A descida foi por uma trilha um pouco diferente, algo que por lá se chama "risadinha". Não, não é um pequeno sorriso, é um caminho pela serra, íngreme e cheio de pedregulhos redondos, como se por lá já tivesse passado algum rio. E eu de papetes, tentando manter o equilíbrio sobre aquelas pedrinhas redondas! O sol já se punha, a trilha estava cada vez mais escura e algumas pessoas começavam a sacar as lanternas. Não tenho ideia de como a senhora J. desceu a trilha, porque eu estava muito preocupada em tentar não rolar de vez lá para baixo. Bati o traseiro no chão umas três ou sete vezes, grata por ele ser bem recheado.

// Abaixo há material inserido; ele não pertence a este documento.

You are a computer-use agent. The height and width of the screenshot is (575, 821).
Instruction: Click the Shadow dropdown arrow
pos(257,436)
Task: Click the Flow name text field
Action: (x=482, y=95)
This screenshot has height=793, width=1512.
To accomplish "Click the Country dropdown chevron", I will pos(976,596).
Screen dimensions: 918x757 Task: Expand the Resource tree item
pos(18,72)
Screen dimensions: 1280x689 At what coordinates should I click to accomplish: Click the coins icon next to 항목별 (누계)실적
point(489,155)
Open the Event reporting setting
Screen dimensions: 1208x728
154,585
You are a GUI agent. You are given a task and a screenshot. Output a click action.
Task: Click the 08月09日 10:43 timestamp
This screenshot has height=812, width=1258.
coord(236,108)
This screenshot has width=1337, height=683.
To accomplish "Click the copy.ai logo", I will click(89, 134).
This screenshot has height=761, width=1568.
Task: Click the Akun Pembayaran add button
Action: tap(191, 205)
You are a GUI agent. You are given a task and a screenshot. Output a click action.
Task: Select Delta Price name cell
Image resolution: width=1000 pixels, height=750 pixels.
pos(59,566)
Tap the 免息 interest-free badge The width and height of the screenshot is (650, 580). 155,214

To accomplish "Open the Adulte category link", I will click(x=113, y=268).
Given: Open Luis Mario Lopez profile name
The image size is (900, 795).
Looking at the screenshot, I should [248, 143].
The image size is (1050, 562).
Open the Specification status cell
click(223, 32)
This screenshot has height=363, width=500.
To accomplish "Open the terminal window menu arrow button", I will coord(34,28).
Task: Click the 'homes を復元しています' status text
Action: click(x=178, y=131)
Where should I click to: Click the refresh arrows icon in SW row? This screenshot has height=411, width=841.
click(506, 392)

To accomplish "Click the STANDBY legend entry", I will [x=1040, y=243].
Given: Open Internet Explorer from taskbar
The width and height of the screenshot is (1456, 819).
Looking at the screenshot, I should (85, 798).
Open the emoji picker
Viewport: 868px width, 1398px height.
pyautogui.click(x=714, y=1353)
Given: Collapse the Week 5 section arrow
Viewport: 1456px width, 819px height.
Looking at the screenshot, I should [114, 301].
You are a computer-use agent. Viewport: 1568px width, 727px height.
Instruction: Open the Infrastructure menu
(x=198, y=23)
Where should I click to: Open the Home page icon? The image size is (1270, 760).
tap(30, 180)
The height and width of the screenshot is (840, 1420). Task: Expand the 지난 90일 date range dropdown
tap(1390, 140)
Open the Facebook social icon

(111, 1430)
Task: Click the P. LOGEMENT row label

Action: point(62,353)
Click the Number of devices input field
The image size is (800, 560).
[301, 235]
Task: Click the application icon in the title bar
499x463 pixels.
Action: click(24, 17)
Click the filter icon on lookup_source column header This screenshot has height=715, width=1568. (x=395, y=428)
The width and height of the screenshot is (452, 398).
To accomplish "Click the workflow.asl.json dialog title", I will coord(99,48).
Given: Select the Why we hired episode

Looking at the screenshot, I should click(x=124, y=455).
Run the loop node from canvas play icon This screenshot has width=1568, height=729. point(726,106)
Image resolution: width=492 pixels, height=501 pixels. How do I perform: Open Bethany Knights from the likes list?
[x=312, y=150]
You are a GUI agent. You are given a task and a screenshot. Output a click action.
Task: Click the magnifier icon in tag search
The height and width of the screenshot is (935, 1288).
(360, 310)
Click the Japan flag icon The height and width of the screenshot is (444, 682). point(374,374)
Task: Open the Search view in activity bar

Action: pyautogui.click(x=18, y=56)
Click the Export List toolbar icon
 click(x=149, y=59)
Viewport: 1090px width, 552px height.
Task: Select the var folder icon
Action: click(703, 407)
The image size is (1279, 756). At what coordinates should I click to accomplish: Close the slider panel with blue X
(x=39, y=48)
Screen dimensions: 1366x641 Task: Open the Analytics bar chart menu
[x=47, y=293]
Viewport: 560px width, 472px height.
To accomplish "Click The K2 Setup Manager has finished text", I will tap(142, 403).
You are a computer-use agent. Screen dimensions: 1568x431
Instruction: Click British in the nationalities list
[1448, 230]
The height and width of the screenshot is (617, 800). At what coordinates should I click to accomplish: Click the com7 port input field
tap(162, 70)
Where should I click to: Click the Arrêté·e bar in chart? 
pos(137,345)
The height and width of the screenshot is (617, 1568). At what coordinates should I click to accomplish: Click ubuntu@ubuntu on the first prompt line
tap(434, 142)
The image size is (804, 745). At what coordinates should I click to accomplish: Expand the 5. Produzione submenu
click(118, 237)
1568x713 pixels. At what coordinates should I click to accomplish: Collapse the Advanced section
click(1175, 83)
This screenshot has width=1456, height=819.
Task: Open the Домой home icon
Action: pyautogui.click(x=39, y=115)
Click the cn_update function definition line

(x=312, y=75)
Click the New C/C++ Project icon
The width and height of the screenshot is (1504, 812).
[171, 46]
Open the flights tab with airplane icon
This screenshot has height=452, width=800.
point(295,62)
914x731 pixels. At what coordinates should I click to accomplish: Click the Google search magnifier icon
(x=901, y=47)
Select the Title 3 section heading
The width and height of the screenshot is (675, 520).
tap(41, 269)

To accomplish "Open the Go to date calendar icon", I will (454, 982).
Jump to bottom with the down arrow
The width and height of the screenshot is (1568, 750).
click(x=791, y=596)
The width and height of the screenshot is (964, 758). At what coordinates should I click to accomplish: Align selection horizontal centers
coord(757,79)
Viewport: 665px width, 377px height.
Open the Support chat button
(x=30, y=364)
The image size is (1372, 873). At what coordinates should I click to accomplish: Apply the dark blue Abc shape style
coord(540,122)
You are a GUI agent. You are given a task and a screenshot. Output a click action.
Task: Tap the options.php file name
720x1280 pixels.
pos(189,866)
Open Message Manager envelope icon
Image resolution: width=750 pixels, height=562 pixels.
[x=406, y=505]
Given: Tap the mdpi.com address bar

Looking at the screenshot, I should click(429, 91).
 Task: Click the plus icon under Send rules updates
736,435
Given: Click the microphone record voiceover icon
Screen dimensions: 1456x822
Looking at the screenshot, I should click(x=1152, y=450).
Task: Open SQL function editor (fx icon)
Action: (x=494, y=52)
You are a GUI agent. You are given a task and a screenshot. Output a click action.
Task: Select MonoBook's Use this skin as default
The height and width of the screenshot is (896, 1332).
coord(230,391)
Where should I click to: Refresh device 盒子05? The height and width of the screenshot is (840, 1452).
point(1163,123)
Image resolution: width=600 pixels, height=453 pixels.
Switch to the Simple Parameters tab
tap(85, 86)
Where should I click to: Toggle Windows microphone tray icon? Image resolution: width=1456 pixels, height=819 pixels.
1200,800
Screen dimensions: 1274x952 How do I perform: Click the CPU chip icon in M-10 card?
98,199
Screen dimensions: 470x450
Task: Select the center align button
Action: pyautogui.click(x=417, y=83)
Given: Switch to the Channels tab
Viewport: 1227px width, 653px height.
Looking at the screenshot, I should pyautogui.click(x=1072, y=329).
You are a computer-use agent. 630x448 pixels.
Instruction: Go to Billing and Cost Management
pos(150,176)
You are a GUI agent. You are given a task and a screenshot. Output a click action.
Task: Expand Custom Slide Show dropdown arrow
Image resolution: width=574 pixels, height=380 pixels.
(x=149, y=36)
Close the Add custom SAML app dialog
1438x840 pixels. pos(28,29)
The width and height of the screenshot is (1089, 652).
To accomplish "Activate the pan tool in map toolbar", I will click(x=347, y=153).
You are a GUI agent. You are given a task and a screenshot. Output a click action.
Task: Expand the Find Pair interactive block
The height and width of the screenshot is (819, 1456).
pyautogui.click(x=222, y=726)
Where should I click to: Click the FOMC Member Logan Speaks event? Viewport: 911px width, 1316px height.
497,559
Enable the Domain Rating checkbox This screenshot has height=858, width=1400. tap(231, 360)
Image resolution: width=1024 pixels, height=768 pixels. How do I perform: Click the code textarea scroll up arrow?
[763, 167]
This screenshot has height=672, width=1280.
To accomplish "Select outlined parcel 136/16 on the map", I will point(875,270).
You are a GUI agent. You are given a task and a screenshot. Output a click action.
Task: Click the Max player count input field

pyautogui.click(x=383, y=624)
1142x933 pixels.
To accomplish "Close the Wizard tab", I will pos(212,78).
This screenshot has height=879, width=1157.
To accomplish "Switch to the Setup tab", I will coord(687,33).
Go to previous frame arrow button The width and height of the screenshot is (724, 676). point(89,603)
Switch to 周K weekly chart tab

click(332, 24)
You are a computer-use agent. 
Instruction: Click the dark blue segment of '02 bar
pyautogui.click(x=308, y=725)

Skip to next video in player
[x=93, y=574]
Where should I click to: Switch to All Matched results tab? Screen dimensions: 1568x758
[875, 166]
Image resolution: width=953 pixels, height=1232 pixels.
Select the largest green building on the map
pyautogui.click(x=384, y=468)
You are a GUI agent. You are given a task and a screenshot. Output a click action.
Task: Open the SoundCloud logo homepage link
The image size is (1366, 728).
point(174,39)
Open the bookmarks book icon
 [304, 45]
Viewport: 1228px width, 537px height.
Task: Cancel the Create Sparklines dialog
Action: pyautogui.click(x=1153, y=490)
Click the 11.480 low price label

Pôr do sol visto da risadinha

Por fim, chegamos à fazenda, onde tomei meu desejado banho frio e fui à cozinha compartilhar do jantar vegetariano feito pelo grupo. Jantar repleto de besouros e gafanhotos, que batiam no nosso rosto, pulavam para dentro dos pratos e das panelas, enquanto a senhora J. gritava: "mamãe!" e dava saltinhos, e eu sorria por dentro. Depois, fomos à nossa barraca, que já estava armada embaixo de uma mangueira e ao lado de alguns belíssimos cogumelos, cercada por besouros e gafanhotos que insistiam em bater fortemente contra a lona, em busca da luz da nossa lanterna. Foi a primeira noite ao pé da Serra do Roncador, em contato muito próximo com o solo. Escuridão, calor, uma excelente companhia ao meu lado e a sensação de que os músculos todos estavam relaxados. Boa noite, Roncador!